A report by the National Bureau of Statistics (NBS) showed that the contribution of the manufacturing sector declined by 20.95 per cent in Q2’24, when compared to the same period in 2023.
The NBS report also showed that the sector’s contribution declined from 16.04 per cent in December 2023 to 12.68 per cent in June 2024.
Director General of Nigeria Employers’ Consultative Association (NECA), Mr. Adewale-Smatt Oyerinde, attributed “the distortion and declining performance in the manufacturing sector to government policies, particularly the FX liberalisation policy,” which, he argued, “is ill-suited for an economy and business environment heavily dependent on imports, as it has led to increased borrowing costs and escalating import prices for raw materials and machinery”.

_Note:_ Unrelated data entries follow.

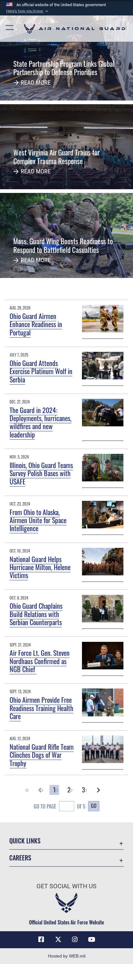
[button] (27, 11)
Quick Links (25, 840)
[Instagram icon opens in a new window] (74, 939)
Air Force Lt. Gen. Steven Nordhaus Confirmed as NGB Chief (40, 661)
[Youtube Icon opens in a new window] (92, 939)
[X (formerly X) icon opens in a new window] (58, 939)
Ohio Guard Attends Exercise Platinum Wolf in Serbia (41, 371)
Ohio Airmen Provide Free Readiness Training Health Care (41, 708)
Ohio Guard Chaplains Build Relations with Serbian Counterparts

Oyerinde told THISDAY that the unfavourable exchange rate of approximately N1600/US$, coupled with a staggering inflation rate of 33.60 per cent, had led to a significant increase in interest rates, reaching 26.75 per cent.
He explained, “These factors have significantly increased the cost of raw materials, productive machinery, and overall production, ultimately resulting in low sales and profitability for manufacturers.”
Oyerinde expressed concerns about the implications of the trend, warning that “Nigeria’s collective industrialisation aspirations are at risk if the manufacturing sector continues to underperform”.
He cautioned that the declining sector performance would not only impact employment and government tax revenue negatively, but would also “derail activities in other sectors through economic linkages, potentially leading to a broader economic contraction”.
Similarly, National President of Nigerian Association of Chambers of Commerce, Industry, Mines and Agriculture (NACCIMA), Mr. Dele Kelvin Oye, said having carefully analysed the recent NBS report and its implications for the manufacturing sector in Nigeria, he believed that the significant decline of the sector was cause for concern, because “the manufacturing industry is a crucial driver of economic growth, job creation and industrial development”.
Oye identified insufficient and aging industrial infrastructure, unfavourable macroeconomic policies, inconsistent fiscal and monetary policies, and increasing production costs as some of the hindrances facing the Nigerian manufacturing sector.
He said, “The contraction in the manufacturing sector’s GDP contribution will have significant implications for both investment and employment in the Nigerian economy by reducing investor confidence and hesitation to commit new capital to the manufacturing industry, hampering much-needed expansion and modernisation.”
According to him, that would result in “layoffs, reduced working hours, and higher unemployment, as companies struggle to maintain operations and profitability”.
It would also cause a “slowdown in the development of industrial clusters and supporting supply chains, limiting opportunities for small and medium-sized enterprises (SMEs)”, he said.
According to Chief Executive Officer of Centre for Promotion of Private Enterprise (CPPE), Dr. Muda Yusuf, the manufacturing sector is one of the most vulnerable sectors amid current economic reforms and its inherent shocks, even though the reforms are necessary to pull the economy from the brink.
Due to the effects of the reforms, Yusuf said, “Many large manufacturing firms posted losses in their most recent financial results. Some opted to shut down and leave the country.”
He said, “Reversing the declines in manufacturing would require the fixing of the macroeconomic headwinds, especially stabilising the naira exchange rate, addressing the structural impediments, moderation of energy cost, reduction or possible elimination of import duties on critical industrial raw materials.”